Is compounded evolocumab legal in New York?
Yes, under specific conditions. A 503A-licensed compounding pharmacy in New York may prepare evolocumab for an individual patient pursuant to a valid prescription. Bulk preparation for office stock is not permitted. Patients should request a Certificate of Analysis confirming sterility and potency from any compounder they use.
Can I get Repatha via telehealth in New York?
Yes. New York allows telehealth prescribing of Repatha for established ASCVD and familial hypercholesterolemia. The prescribing provider must hold a valid New York medical license and review a recent lipid panel and medication history. Repatha is not a controlled substance, so no in-person visit is legally required.

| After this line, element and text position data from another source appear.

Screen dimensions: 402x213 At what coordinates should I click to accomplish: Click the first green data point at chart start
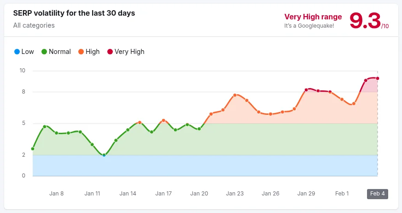click(33, 149)
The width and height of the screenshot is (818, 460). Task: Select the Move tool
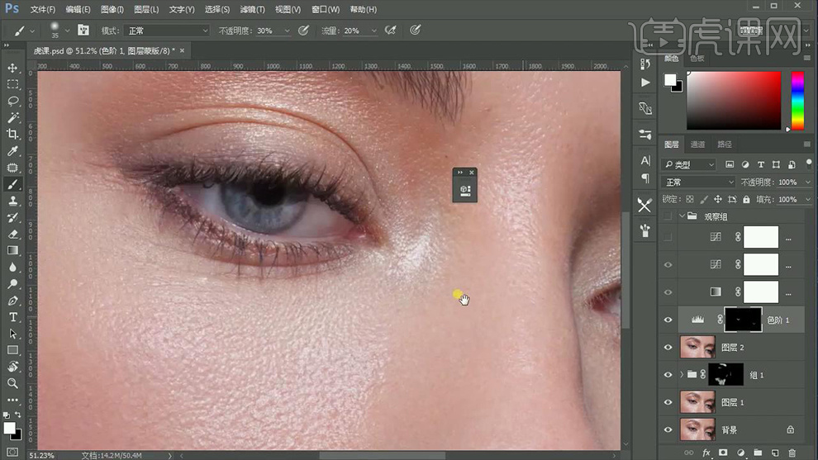(x=12, y=68)
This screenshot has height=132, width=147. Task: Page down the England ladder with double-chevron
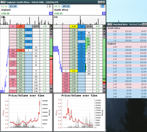pos(51,89)
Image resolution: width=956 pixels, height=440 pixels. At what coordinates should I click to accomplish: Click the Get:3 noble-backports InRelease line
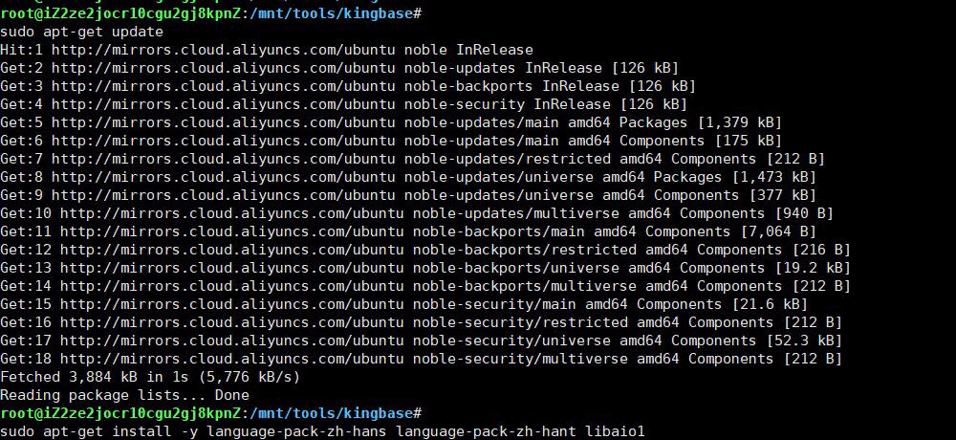(348, 86)
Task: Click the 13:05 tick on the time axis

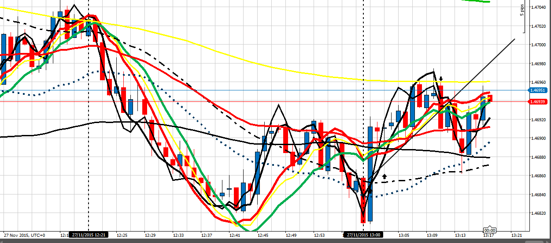Action: click(x=404, y=236)
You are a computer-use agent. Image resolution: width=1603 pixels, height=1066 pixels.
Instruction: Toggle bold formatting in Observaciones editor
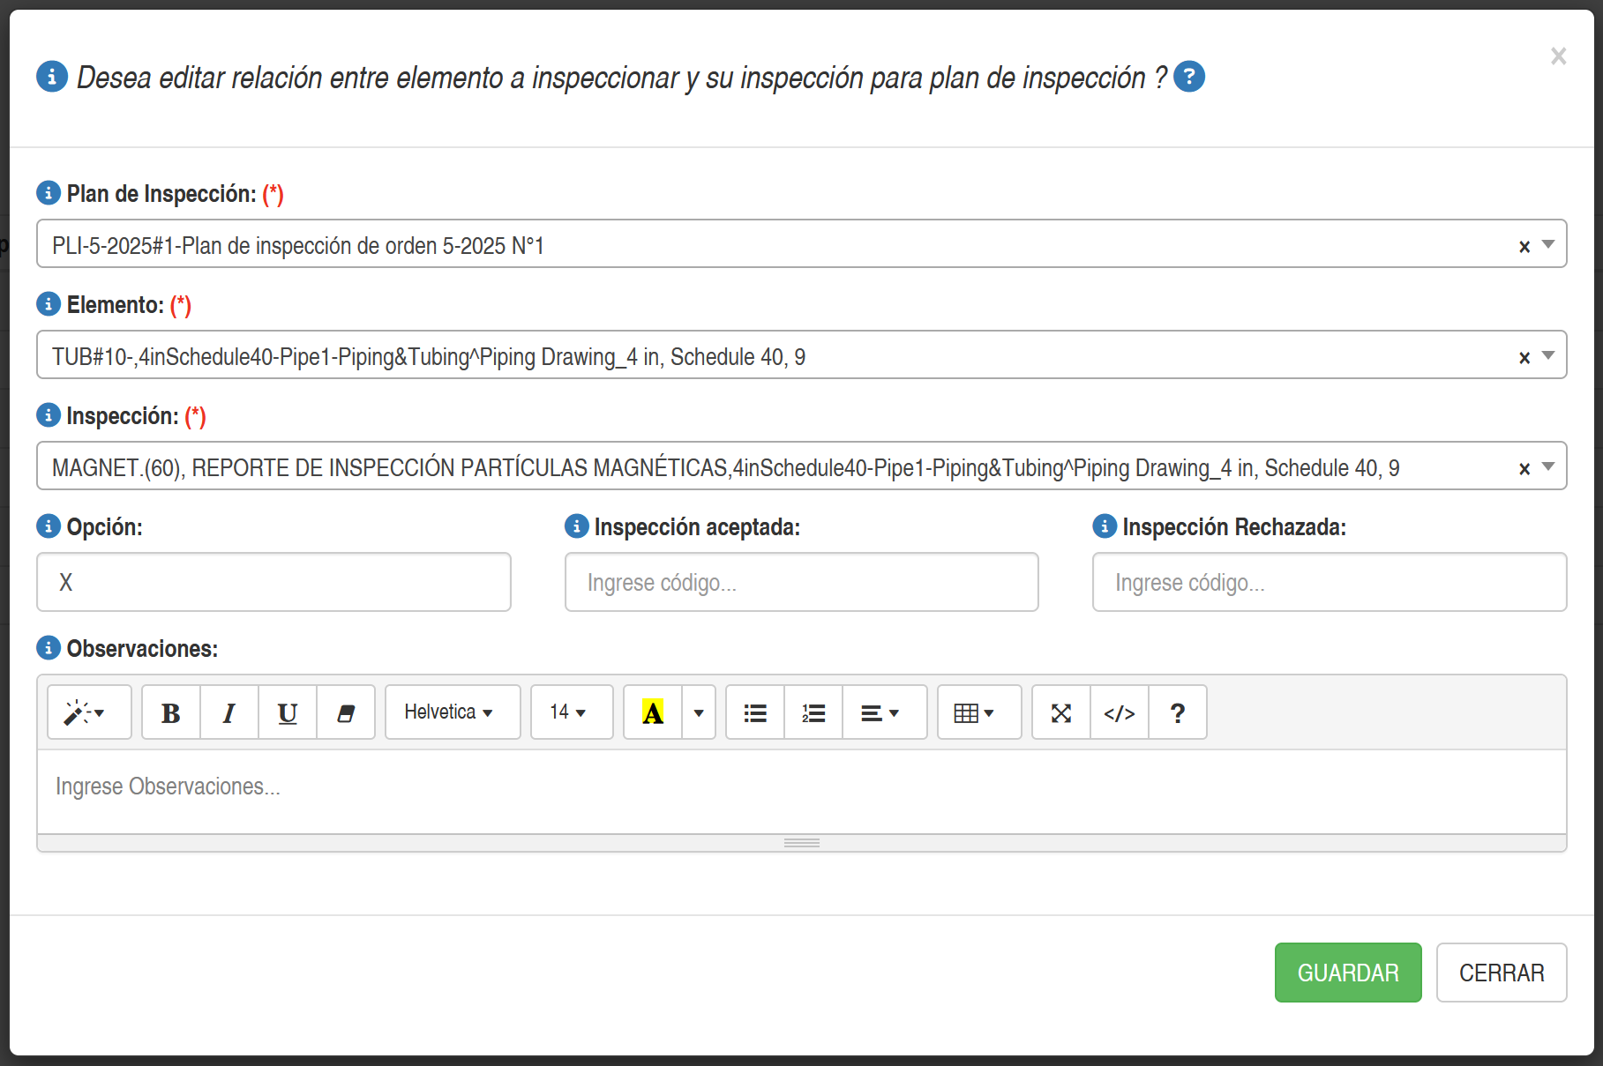pyautogui.click(x=171, y=712)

Which insurance plans cover Repatha in New York?
Empire BlueCross BlueShield, UnitedHealthcare, Aetna, Cigna, and MVP Health Care all list evolocumab on their New York formularies. Most plans place it on Tier 3 or Tier 4 with prior authorization. Step therapy requiring a statin and ezetimibe trial is standard. New York's step-therapy bypass law allows exemption if step therapy would cause harm.
What's the cheapest way to get Repatha in New York?
For commercially insured patients, the Amgen savings card brings the cost to $0 to $35 per month. For uninsured patients, compounded evolocumab at a licensed New York 503A pharmacy costs roughly $150 to $280 per month. The Amgen Safety Net Foundation covers the drug at no cost for low-income uninsured patients. Medicaid covers it at minimal or no copay with prior authorization.
Are there New York Repatha discount programs?
Yes. The Amgen SupportPlus savings card (for commercially insured patients), the Amgen Safety Net Foundation (for uninsured or underinsured patients), and Medicaid coverage with PA are the three main programs. Medicare Part D patients are subject to the 2026 $2,000 annual out-of-pocket cap under the Inflation Reduction Act, which limits total Repatha spending compared to prior years.
How does the Amgen savings card work in New York?
Patients enroll online or by phone using their insurance information and prescribing provider's NPI. After commercial insurance processes the claim, the savings card pays remaining cost-share up to a cap of $35 per month for most tiers. Enrollment takes roughly five minutes. The card is accepted at major New York chains including CVS, Walgreens, Rite Aid, and Duane Reade. Government program enrollees (Medicare, Medicaid) are not eligible.